◆ EXERCISE TASKS ◆
**A)** In the comment thread about eating intelligent animals, what reason is given for pigs being rare as experimental subjects?
**B)** Write a continuation of the comment thread about eating intelligent animals, picking up right after its final sentence.

◆ GIVEN TEXT ◆
Begin
Chickens will kill each other for access to live food.

A mother hen with a large brood, finding too many eggs have hatched, will start thinning the brood by pecking the heads of the unwanted ones until they die.

So, are chickens smart?

Dogs are reckoned to be smart, but if born into a caged life and fed only cereal they will probably turn out to be dumb dogs.

Its pretty sad that guilt should be associated with the pleasures of food and eating. That any kind of intelligent life should be sacrificed for some sensation on the tongue...
Tofu, anyone?

O.k., I understand. It is o.k. to eat animals when they are silly, e.g. are not in the mood to fulfill the human-made tests of human-like intelligence. Mmh.

Isn't asking about eating octopuses similar to asking about eating primates?

Doesn't it depend on the particular species?

Pigs are smart. Really smart. They beat out dogs and any other domesticated animal in just about any test of cognitive abilities. The only reason pigs are rare as experimental subjects is the practical difficulties related to their size. If intelligence is a criteria then pork - not octopus, not whale, not horse, not dolphin - should be the last thing you'd eat.

I have issues with eating anything smarter than a mussel, which is just myself being pedantic and waaaaaay overly cautious. But better that than to eat a pig, I figure.

By Matty Smith (not verified) on 06 Apr 2008 #permalink

i have similar qualms with the way much of neuroscience research has been conducted. nearly every facet of brain function was discovered by maiming monkeys-- who have the intelligence of a human child. unfortunately, i rely on the data collected (and still being collected) by this method every day. it is difficult for me to reconcile the fact that i believe the research needs to be done with my disgust at imprisoning and permanently harming such intelligent creatures. if i say that it needs to be done, but i don't want to be the one to do it-- does that make me mentally weak or morally weak?
End
◆ ENTRIES SUPPLIED ◆
Begin
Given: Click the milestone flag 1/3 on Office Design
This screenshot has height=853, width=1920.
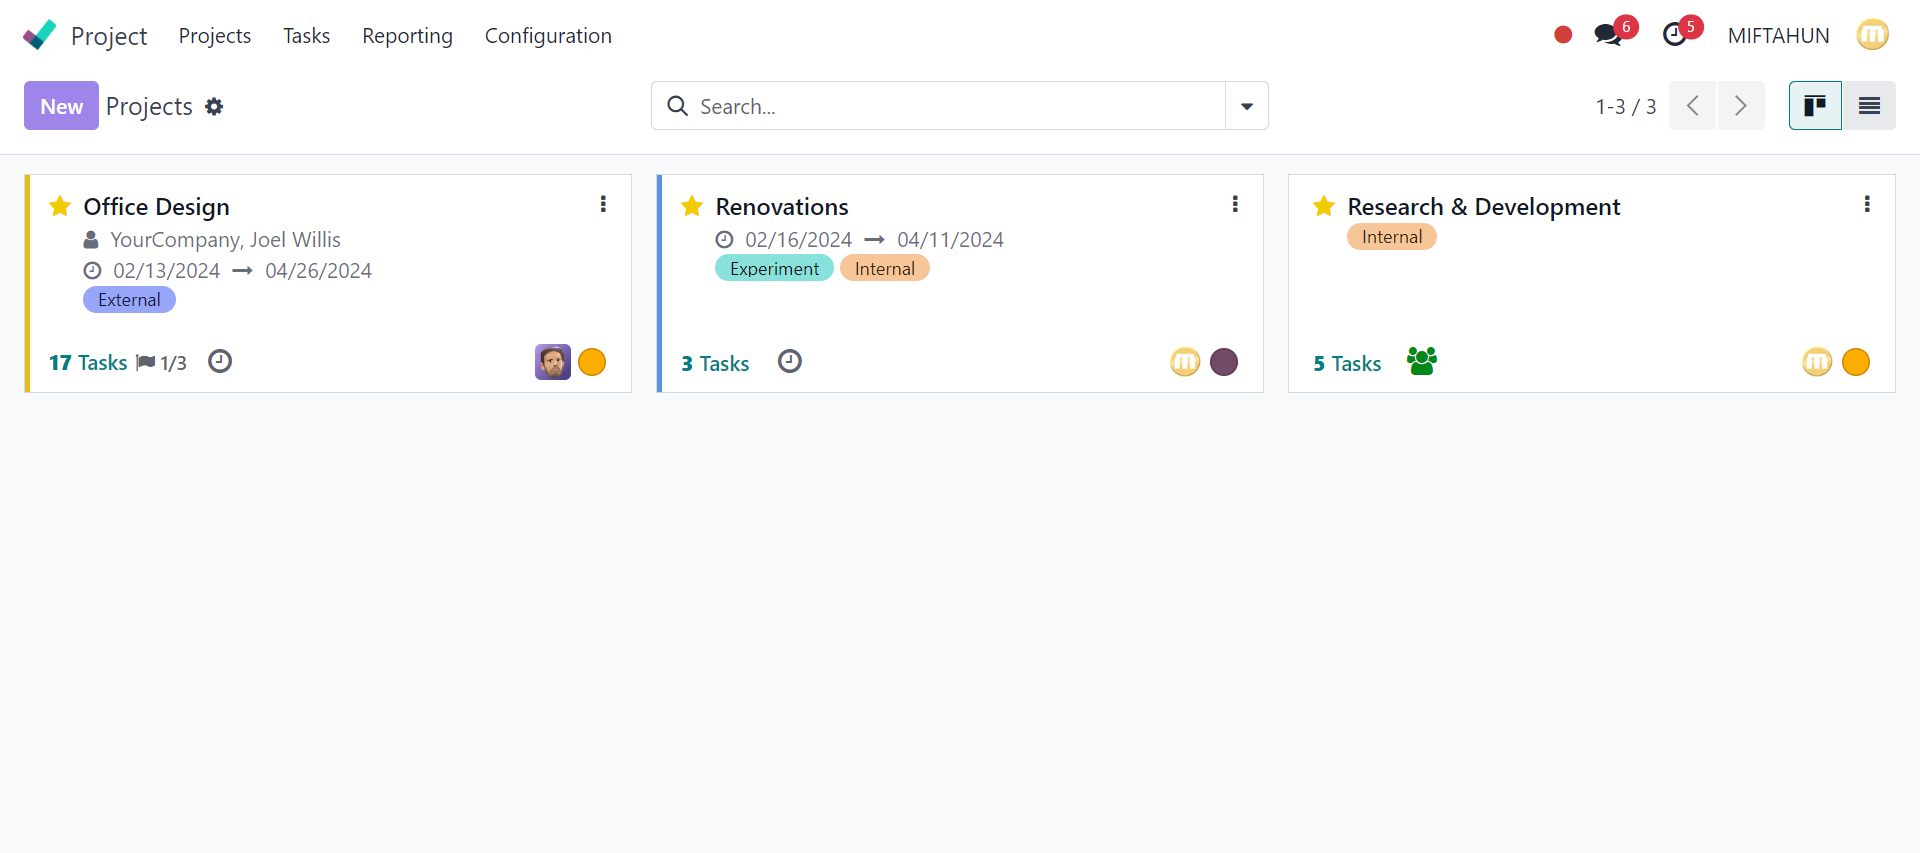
End
Begin
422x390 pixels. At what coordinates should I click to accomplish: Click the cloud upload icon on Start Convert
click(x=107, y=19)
End
◆ PER-TASK ANSWERS ◆
**A)** The practical difficulties related to their size.

**B)**
By jeff nelson (not verified) on 07 Apr 2008 #permalink

Why should intelligence make any more difference in what we eat than the perceived moral behavior of the animal? If those tasy tentacles were strangling their own young, would their intelligence still be a cause for guilt? The emotional capacity of animals makes a stronger case for sparing them than does any "tool use" or puzzle solving or whatever measures are used to deduce "intelligence."

Elephants, while not typically eaten, have had a lot of press lately--and much of it has helped draw sympathetic attention to their plight. But why do we care about elephants? It's not simply their bare intelligence. It's their moral behavior--or perhaps their emotional intelligence--that draws us. They remember old friends and mourn over the bones of their dead. This is more compelling than "using tools."

I'm sure if the roles were reversed the octopus would eat you; Pigs are also domesticated from wild pigs, not an animal that you"d like to meet face to face in the woods unless you were armed

By John Hutchins (not verified) on 23 Apr 2008 #permalink

I caught an octopus yesterday and felt guilty about eating it - yet I am in Spain and the Spanish love octopus and would not have second thoughts about eating any kind of seafood. But I see an intelligence in an animal and start to feel guilty! What's the difference between catching your food and buying it in the supermarket?! Does the distance between yourself and the actual killing help? Well I chastised myself and said to myself that I would happily buy the octopus in a shop or order it in a restaurant and yet I would also have happily let the octopus go back to playing with shells on the seabed. "Get over it!" I said and had octopus for my supper but I still feel bad about it!! Modern day food shopping has changed the way that we view what and how we eat - maybe that needs to change?!

My business partner will eat anything that swims, flys, walks,crawls or grows - but then he is a former military survival expert and when push comes to shove i.e. you or the poor semi-intelligent food source he will eat anything that will keep him alive. So can you ask yourself this question - if you had a choice of eat this animal and live or let the animal live and you die - what would you choose?
If the animal had the capability of eating you and had to make a choice of eating you or dying do you think that the animal would let you live?

Is is true that eating octopus increases your libido?

By Melinda Montijo (not verified) on 12 Nov 2008 #permalink

Late to discussion but I thought I add my views on this topic.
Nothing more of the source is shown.